Task prompt:
In the records, change "Sitemap" to "Site Index" in the part that opens with the line containing "FOIA (358, 1093)" and closes with the line containing "Pricing [treeitem] (21, 144)", and give back only that part with nothing else altered.

── Records supplied ──

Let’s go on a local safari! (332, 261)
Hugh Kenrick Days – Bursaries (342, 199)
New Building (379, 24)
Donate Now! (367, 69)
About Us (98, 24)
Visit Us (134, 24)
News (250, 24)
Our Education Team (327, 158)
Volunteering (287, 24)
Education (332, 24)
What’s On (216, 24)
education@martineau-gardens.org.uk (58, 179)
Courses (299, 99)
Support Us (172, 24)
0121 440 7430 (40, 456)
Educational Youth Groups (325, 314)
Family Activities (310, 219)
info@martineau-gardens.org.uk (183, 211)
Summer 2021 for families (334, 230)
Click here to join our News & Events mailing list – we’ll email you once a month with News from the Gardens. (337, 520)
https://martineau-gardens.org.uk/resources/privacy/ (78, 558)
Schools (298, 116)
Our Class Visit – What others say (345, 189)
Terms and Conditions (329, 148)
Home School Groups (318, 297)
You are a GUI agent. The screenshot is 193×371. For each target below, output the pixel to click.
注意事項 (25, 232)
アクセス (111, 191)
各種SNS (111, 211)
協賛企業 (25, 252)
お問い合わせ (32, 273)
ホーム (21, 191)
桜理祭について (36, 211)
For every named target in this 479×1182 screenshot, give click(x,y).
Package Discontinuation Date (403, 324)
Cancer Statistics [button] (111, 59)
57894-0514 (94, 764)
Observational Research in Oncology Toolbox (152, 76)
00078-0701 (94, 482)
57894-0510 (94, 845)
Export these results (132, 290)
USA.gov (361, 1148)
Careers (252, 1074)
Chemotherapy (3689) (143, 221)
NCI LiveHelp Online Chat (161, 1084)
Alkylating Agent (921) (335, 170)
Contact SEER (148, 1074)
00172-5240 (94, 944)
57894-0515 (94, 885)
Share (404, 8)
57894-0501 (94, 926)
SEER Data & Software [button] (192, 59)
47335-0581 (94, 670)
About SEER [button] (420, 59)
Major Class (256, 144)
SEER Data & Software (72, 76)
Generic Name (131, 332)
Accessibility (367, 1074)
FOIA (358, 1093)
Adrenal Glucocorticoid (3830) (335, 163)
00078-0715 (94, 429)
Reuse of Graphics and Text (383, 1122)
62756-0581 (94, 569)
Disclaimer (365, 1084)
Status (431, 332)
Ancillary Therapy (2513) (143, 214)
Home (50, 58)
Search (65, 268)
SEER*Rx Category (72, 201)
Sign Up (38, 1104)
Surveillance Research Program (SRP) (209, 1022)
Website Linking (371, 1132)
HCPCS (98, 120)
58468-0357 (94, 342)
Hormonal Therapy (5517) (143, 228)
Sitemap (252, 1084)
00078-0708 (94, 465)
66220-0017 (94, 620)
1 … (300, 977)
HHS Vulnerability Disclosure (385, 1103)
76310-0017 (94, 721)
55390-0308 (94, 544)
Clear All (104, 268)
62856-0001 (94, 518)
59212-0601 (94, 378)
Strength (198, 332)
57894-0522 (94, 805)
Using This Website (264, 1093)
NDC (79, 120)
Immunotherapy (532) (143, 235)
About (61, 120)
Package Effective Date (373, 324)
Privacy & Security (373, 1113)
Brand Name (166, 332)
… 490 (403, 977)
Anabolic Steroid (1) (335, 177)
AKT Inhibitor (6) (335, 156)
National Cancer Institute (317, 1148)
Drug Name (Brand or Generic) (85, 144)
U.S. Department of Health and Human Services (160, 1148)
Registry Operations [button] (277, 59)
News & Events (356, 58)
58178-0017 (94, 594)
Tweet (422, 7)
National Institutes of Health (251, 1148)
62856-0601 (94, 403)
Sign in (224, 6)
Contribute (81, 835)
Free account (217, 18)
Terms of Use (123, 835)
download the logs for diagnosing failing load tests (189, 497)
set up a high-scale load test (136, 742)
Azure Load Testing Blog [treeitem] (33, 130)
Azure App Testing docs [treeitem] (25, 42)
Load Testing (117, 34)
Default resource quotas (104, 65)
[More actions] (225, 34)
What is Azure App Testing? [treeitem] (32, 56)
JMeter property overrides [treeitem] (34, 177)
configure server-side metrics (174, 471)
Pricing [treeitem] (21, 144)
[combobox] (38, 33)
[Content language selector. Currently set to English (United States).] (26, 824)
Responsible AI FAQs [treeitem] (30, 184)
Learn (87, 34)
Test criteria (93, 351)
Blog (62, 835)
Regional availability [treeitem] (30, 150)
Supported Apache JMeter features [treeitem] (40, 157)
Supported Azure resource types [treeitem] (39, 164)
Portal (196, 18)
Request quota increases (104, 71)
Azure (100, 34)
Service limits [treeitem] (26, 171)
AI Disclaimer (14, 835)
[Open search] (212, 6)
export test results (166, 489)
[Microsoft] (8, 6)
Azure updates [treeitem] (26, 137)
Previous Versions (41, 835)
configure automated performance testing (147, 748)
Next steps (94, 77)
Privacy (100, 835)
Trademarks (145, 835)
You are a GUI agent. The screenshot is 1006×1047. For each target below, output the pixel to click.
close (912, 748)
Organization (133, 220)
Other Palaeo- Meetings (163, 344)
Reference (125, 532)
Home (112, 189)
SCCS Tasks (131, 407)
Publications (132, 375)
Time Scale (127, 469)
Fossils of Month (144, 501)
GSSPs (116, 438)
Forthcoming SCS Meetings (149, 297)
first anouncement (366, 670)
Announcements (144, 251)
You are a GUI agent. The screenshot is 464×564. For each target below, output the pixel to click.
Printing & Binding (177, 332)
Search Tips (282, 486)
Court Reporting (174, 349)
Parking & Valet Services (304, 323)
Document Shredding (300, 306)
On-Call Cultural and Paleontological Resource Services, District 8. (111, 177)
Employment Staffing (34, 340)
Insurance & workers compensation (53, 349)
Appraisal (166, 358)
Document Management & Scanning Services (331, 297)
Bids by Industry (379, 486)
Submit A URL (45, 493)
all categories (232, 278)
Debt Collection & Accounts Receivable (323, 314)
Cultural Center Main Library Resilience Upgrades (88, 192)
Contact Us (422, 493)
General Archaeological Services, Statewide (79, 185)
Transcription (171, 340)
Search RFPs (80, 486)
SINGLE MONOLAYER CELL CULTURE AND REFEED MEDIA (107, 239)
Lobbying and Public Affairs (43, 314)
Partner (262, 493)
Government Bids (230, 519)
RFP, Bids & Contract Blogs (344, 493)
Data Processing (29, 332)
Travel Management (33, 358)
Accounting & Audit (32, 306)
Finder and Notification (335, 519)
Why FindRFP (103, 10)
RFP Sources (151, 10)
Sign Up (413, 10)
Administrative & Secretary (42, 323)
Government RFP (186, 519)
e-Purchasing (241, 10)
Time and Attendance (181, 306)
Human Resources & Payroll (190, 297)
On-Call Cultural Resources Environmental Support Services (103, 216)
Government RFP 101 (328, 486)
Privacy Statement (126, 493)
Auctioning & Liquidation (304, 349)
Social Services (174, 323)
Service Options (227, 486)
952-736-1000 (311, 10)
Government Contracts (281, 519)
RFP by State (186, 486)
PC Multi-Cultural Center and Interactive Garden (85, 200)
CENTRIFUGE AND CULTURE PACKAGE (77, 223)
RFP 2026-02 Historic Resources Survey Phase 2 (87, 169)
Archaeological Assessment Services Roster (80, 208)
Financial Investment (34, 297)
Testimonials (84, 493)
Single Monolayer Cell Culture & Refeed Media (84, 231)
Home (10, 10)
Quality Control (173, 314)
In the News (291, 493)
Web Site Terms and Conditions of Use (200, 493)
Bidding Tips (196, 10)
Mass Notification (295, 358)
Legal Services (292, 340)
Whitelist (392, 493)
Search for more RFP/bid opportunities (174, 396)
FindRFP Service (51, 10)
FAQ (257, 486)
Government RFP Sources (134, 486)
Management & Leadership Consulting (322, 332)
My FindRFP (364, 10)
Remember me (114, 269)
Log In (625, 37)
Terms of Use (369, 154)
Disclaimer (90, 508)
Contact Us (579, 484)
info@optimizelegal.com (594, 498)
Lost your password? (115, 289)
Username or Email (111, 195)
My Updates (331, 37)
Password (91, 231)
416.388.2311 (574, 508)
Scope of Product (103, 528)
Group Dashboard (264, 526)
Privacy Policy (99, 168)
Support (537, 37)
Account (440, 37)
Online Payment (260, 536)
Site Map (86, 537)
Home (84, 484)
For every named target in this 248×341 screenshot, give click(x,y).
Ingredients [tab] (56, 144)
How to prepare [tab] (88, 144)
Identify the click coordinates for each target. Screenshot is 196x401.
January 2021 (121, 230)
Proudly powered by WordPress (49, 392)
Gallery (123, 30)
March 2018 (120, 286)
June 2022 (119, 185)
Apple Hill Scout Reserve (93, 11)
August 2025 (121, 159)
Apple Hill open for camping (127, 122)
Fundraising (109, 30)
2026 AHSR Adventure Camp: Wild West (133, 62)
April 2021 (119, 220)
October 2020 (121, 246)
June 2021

───

Response for this exercise:
FOIA (358, 1093)
Adrenal Glucocorticoid (3830) (335, 163)
00078-0715 (94, 429)
Reuse of Graphics and Text (383, 1122)
62756-0581 (94, 569)
Disclaimer (365, 1084)
Status (431, 332)
Ancillary Therapy (2513) (143, 214)
Home (50, 58)
Search (65, 268)
SEER*Rx Category (72, 201)
Sign Up (38, 1104)
Surveillance Research Program (SRP) (209, 1022)
Website Linking (371, 1132)
HCPCS (98, 120)
58468-0357 (94, 342)
Hormonal Therapy (5517) (143, 228)
Site Index (252, 1084)
00078-0708 (94, 465)
66220-0017 (94, 620)
1 … (300, 977)
HHS Vulnerability Disclosure (385, 1103)
76310-0017 (94, 721)
55390-0308 (94, 544)
Clear All (104, 268)
62856-0001 (94, 518)
59212-0601 (94, 378)
Strength (198, 332)
57894-0522 (94, 805)
Using This Website (264, 1093)
NDC (79, 120)
Immunotherapy (532) (143, 235)
About (61, 120)
Package Effective Date (373, 324)
Privacy & Security (373, 1113)
Brand Name (166, 332)
… 490 (403, 977)
Anabolic Steroid (1) (335, 177)
AKT Inhibitor (6) (335, 156)
National Cancer Institute (317, 1148)
Drug Name (Brand or Generic) (85, 144)
U.S. Department of Health and Human Services (160, 1148)
Registry Operations [button] (277, 59)
News & Events (356, 58)
58178-0017 (94, 594)
Tweet (422, 7)
National Institutes of Health (251, 1148)
62856-0601 (94, 403)
Sign in (224, 6)
Contribute (81, 835)
Free account (217, 18)
Terms of Use (123, 835)
download the logs for diagnosing failing load tests (189, 497)
set up a high-scale load test (136, 742)
Azure Load Testing Blog [treeitem] (33, 130)
Azure App Testing docs [treeitem] (25, 42)
Load Testing (117, 34)
Default resource quotas (104, 65)
[More actions] (225, 34)
What is Azure App Testing? [treeitem] (32, 56)
JMeter property overrides [treeitem] (34, 177)
configure server-side metrics (174, 471)
Pricing [treeitem] (21, 144)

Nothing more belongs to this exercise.